• [Your goal]: Quote the records word for word, from their first line down to the line containing "(956, 136).", with both ends included.

• [Records shown]:
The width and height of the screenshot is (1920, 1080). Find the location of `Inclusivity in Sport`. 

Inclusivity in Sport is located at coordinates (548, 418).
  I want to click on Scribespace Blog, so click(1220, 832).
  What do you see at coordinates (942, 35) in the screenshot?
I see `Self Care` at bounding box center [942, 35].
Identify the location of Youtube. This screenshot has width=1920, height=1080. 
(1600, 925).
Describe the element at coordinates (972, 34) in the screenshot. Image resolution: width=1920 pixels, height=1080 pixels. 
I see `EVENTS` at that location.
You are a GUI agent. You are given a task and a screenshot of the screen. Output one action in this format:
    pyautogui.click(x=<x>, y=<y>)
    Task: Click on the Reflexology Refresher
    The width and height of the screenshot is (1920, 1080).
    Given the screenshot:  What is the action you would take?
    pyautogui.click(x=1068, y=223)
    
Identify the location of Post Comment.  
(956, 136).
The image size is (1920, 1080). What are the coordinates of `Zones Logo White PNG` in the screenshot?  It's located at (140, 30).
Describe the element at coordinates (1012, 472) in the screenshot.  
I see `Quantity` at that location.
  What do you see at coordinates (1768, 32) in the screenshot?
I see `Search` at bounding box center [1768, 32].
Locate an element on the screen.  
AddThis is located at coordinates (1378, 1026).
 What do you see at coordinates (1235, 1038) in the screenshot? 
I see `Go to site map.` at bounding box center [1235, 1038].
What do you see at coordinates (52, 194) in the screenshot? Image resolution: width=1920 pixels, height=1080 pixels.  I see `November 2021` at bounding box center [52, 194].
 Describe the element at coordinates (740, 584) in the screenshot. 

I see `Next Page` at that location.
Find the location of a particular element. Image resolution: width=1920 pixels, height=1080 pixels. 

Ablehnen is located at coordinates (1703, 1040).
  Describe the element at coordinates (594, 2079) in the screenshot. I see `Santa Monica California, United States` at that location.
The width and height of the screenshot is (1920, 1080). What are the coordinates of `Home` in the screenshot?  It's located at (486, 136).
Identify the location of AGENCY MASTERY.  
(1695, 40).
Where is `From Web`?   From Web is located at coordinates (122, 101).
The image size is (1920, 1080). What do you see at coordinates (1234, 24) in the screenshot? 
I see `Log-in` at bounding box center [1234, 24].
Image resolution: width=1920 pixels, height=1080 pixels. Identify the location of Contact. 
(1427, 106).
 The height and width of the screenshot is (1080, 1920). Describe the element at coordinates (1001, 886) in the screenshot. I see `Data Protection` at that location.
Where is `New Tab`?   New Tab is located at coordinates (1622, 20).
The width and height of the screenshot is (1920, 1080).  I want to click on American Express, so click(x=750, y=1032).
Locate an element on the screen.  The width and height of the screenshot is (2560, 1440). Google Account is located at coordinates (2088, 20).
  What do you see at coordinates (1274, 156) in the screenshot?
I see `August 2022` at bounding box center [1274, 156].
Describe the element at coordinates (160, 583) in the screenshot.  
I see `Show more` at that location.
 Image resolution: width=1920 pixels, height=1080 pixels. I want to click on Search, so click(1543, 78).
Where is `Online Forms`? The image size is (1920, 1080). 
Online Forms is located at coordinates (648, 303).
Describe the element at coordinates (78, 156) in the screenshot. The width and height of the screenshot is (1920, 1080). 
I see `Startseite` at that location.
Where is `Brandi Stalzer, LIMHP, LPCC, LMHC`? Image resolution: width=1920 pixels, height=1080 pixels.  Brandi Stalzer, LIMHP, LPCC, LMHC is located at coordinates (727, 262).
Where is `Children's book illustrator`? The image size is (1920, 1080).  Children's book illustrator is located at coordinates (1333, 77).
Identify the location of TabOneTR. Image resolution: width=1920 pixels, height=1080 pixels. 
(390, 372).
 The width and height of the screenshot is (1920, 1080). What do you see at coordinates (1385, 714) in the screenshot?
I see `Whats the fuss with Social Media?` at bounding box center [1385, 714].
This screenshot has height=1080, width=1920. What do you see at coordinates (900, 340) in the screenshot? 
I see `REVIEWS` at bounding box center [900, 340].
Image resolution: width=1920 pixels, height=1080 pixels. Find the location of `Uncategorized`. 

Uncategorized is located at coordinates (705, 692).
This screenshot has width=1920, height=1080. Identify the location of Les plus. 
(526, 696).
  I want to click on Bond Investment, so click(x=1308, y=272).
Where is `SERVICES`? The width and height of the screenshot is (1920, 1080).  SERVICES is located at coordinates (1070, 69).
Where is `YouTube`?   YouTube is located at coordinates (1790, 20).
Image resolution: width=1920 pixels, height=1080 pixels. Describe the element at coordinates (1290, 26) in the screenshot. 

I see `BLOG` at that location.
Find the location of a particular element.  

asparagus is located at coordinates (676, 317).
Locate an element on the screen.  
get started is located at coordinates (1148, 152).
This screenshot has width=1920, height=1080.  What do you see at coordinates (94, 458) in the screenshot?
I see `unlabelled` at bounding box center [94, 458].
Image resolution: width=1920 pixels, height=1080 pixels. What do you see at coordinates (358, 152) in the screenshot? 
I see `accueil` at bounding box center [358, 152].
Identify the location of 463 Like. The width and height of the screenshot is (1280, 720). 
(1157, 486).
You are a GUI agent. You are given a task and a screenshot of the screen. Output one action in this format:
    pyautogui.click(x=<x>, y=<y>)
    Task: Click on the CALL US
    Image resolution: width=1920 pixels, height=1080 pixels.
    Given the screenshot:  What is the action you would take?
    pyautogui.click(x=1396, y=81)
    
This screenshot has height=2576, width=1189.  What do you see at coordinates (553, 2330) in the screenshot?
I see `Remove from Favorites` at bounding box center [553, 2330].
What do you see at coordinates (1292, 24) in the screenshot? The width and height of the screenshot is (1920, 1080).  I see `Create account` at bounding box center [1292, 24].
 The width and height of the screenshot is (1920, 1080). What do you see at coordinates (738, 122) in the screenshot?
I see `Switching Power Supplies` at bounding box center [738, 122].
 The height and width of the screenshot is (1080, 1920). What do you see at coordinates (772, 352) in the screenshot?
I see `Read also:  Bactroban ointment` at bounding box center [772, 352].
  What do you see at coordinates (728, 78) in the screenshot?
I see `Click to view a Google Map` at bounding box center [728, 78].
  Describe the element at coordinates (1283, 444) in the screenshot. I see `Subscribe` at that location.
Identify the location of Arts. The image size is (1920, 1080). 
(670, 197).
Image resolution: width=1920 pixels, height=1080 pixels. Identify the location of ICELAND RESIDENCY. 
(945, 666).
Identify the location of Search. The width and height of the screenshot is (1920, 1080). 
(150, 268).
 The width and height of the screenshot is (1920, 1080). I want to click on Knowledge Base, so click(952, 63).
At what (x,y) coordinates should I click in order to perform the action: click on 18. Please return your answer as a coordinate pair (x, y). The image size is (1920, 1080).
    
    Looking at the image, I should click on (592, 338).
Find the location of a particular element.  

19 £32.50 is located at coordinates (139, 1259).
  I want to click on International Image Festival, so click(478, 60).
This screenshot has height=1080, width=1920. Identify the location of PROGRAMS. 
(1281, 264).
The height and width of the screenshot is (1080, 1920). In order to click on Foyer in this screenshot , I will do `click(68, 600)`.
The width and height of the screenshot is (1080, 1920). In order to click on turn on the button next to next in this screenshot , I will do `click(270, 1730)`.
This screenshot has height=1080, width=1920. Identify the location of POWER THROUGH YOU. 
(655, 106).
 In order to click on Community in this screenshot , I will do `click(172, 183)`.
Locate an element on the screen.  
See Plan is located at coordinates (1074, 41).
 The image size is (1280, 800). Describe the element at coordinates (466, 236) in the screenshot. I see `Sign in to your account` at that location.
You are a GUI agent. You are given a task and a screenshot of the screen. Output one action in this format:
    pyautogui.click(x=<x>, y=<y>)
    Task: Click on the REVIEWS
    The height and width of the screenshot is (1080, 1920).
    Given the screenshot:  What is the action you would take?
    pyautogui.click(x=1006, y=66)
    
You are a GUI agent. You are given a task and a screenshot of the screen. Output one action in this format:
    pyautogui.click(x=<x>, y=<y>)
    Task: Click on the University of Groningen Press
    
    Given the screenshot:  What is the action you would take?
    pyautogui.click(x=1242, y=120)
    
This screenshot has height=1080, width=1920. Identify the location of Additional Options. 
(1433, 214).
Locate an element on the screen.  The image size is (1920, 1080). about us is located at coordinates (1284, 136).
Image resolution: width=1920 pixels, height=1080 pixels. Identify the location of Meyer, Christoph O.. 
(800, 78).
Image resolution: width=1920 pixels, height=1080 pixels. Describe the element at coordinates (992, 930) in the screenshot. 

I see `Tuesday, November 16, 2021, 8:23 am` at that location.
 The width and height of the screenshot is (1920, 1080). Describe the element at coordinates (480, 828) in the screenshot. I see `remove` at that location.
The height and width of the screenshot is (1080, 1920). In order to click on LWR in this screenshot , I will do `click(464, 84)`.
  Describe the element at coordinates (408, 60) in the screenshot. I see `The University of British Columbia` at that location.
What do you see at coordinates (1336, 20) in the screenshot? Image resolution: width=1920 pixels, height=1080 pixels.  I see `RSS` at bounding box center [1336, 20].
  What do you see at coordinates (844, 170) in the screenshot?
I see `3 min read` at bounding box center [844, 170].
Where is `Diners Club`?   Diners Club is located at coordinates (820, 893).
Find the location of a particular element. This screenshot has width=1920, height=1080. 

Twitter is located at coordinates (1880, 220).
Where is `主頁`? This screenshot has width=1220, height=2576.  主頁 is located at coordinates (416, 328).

• [Output of the task]:
The width and height of the screenshot is (1920, 1080). Find the location of `Inclusivity in Sport`. 

Inclusivity in Sport is located at coordinates (548, 418).
  I want to click on Scribespace Blog, so click(1220, 832).
  What do you see at coordinates (942, 35) in the screenshot?
I see `Self Care` at bounding box center [942, 35].
Identify the location of Youtube. This screenshot has width=1920, height=1080. 
(1600, 925).
Describe the element at coordinates (972, 34) in the screenshot. Image resolution: width=1920 pixels, height=1080 pixels. 
I see `EVENTS` at that location.
You are a GUI agent. You are given a task and a screenshot of the screen. Output one action in this format:
    pyautogui.click(x=<x>, y=<y>)
    Task: Click on the Reflexology Refresher
    The width and height of the screenshot is (1920, 1080).
    Given the screenshot:  What is the action you would take?
    pyautogui.click(x=1068, y=223)
    
Identify the location of Post Comment.  
(956, 136).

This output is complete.